If you don’t believe climate change is having a negative impact on America’s Heartland, ask Des Moines Mayor Frank Cownie.

In 2008, he and local leaders across Iowa had to respond to a  so-called 500-year flood. Two years later, parts of the state were hit by three near-500-year floods. Those were followed by three years  of low rainfall.

“This issue affects health,” he told a DMU audience last year.

Local leaders got a voice at the White House in 2013 when President Barack Obama established, as part of his Climate Action Plan, a Task Force on Climate Preparedness and Resilience to advise ways the federal government can assist communities “that are dealing with the impacts of climate change.” Made up of eight governors, 16 local officials – including Cownie – and two tribal leaders, last November the task force presented 464 recommendations to the White House.

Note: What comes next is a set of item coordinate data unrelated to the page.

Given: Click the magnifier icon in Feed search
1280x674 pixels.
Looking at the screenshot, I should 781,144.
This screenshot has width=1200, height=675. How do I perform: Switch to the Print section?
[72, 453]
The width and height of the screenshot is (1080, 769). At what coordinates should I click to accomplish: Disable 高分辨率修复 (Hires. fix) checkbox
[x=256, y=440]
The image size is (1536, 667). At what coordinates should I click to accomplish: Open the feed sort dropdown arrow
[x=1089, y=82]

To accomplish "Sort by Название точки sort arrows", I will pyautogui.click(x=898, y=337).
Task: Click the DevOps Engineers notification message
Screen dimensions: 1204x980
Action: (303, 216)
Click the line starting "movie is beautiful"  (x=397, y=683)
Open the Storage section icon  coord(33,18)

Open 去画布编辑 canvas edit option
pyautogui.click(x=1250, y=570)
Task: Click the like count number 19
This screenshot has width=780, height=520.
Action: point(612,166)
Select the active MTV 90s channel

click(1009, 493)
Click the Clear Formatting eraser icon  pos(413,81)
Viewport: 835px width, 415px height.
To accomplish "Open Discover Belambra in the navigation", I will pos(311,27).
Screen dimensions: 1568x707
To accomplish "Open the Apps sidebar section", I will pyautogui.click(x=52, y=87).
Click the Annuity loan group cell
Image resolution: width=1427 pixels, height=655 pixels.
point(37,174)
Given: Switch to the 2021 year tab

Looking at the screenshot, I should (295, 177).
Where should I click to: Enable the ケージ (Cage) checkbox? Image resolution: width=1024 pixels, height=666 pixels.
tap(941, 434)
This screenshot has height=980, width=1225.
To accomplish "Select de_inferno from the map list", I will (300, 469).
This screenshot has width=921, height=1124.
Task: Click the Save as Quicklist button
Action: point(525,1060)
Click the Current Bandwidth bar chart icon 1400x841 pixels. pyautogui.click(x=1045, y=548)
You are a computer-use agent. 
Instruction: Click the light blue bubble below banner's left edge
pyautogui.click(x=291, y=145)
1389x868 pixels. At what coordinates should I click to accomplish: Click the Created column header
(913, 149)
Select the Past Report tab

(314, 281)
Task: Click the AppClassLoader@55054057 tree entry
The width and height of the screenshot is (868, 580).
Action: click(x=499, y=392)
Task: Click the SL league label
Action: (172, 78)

“This is not a problem for another day. The investments  we make today – this week, this month, this year – will determine  our economic future.”

“In 2012 alone, the cost of weather disasters exceeded $110 billion in the United States, and climate change will only increase the frequency and intensity of these events,” the task force stated in its executive summary. “That is why, even as efforts to reduce greenhouse gas emissions continue, communities must prepare for the impacts of climate change that can no longer be avoided.”

The task force’s recommendations relating to human health – one of seven themes – include addressing the needs of vulnerable populations; improving the capacity to protect public health; assisting communities in building food system security; and improving disaster preparedness.

In his State of the Union address on Jan. 20, Obama called on the nation to “act forcefully” to counter climate change. By then, Cownie had other issues on his mind. Agriculture-related runoff, exacerbated by drainage systems designed to efficiently move groundwater into rivers and streams, caused nitrate levels in the Des Moines and Raccoon rivers to exceed EPA standards. That threatened the quality of water that the city’s water works provides to 500,000 central Iowans, requiring additional costly denitrification treatment.

More grim news came from a report released in January by the Risky Business Project, a task force created to quantify climate change’s economic risks, co-chaired by former New York City Mayor Michael Bloomberg, former U.S. Treasurer Henry Paulson and former hedge fund manager-turned environmentalist Tom Steyer. For Iowa and other Midwestern states, the report predicted crop yields could wither by as much as 85 percent by the next century and livestock productivity will decline, among other negative effects.

“This is not a problem for another day,” the Midwestern section  of the Risky Business Project report concluded. “The investments  we make today – this week, this month, this year – will determine  our economic future.”